Current Mayor Kevin Hanley was given another term and we know he has goals for the city “Auburn mayor’s message for 2013,” Another View, Dec. 21).
The following are some of our goals for the city as it moves into 2013.
Don’t waste more time putting off regional sewer plan
So far Auburn’s representatives have done a good job being advocates for residents and have continually stressed they want to protect ratepayers’ pocketbooks. At its recent meeting, the council extended the time frame for its regional wastewater committee another six months. Councilman Bill Kirby and Councilwoman Bridget Powers will continue to work with the county and city of Lincoln to find common ground. It’s been over a decade and it’s frustrating that the three entities are still stuck on the same page of no one knows the true cost, who will govern the project and how it will be done.
Our goal for the committee and city by the end of 2013 is to make a final decision to move forward or abandon the project.
Keep collaborative tone with talks
There is a proposal to make negotiations between the city and its unions more transparent and public. This idea has its merits and is appealing. Being open with how public money is spent is a worthy pursuit.
However, it will need to be vetted to make sure publicizing terms of ongoing negotiations does not violate any laws, such as the Brown Act, before the city approves something that could cost them more legal fees down the line.
Ultimately, the city and its labor groups need to keep the spirit of working together and collaboratively a priority. The breakdown in negotiations between the city and the Auburn Police Officers Association has resulted in a costly lawsuit that is still waiting for an outcome.
Make a unified business plan
It’s time to end the division among Auburn’s business community. Currently, businesses in Old Town and Downtown pay a mandatory assessment fee to the business improvement district it is in. The city of Auburn contracts with the Old Town and Downtown business associations to spend the money on behalf of their districts.

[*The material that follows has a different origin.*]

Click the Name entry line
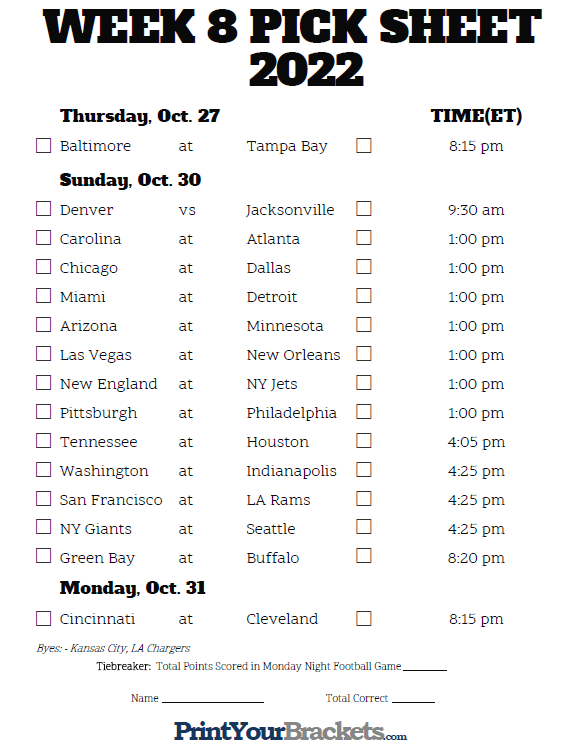 coord(213,701)
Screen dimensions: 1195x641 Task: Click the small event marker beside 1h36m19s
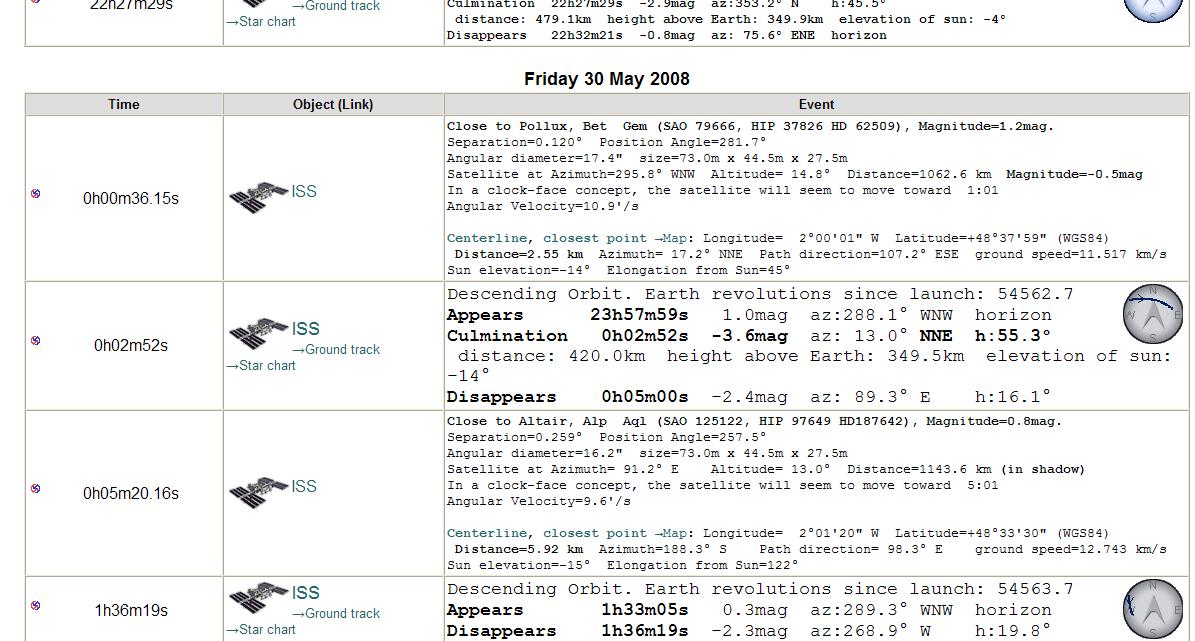coord(36,605)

However, between the Old Town Business Association, Downtown Business Association and the member-funded Chamber of Commerce, there is little cohesion among these merchants.
The city and its merchants would be better served to take the fee collected and put it in the hands of a unified Auburn Business Association.
The association could be governed by a committee with representatives from each business district, including business owners along the Highway 49 corridor. This would then force those involved to talk to each other and come up with ways to promote Auburn as a whole rather than their separate areas.
For example, due to weather, the Festival of Lights parade was moved to the same date as the Old Town Country Christmas. What would happen if this was planned next year?
Old Town Country Christmas could start later toward the tail end of the parade and draw the 10,000 to 20,000 people who attended the parade to the festivities in Old Town, especially if you provide a shuttle from the fairgrounds parking lot.
How about Cruise Nite, a regular summer staple in Downtown Auburn, pairing up with Old Town Auburn? Could there be live music in Old Town starting toward the tail end of Cruise Nite?
Collaborations such as these can give those in and out of town even more of a reason to come to Auburn for the day or evening. And isn’t that what we want for our business community?
Overall Auburn has fared well in 2012 and has weathered tough economic times in the years before. There is a lot for dedicated city staff, elected leaders, business owners, nonprofit advocates and residents to be proud of and have confidence that the coming year will be a positive one.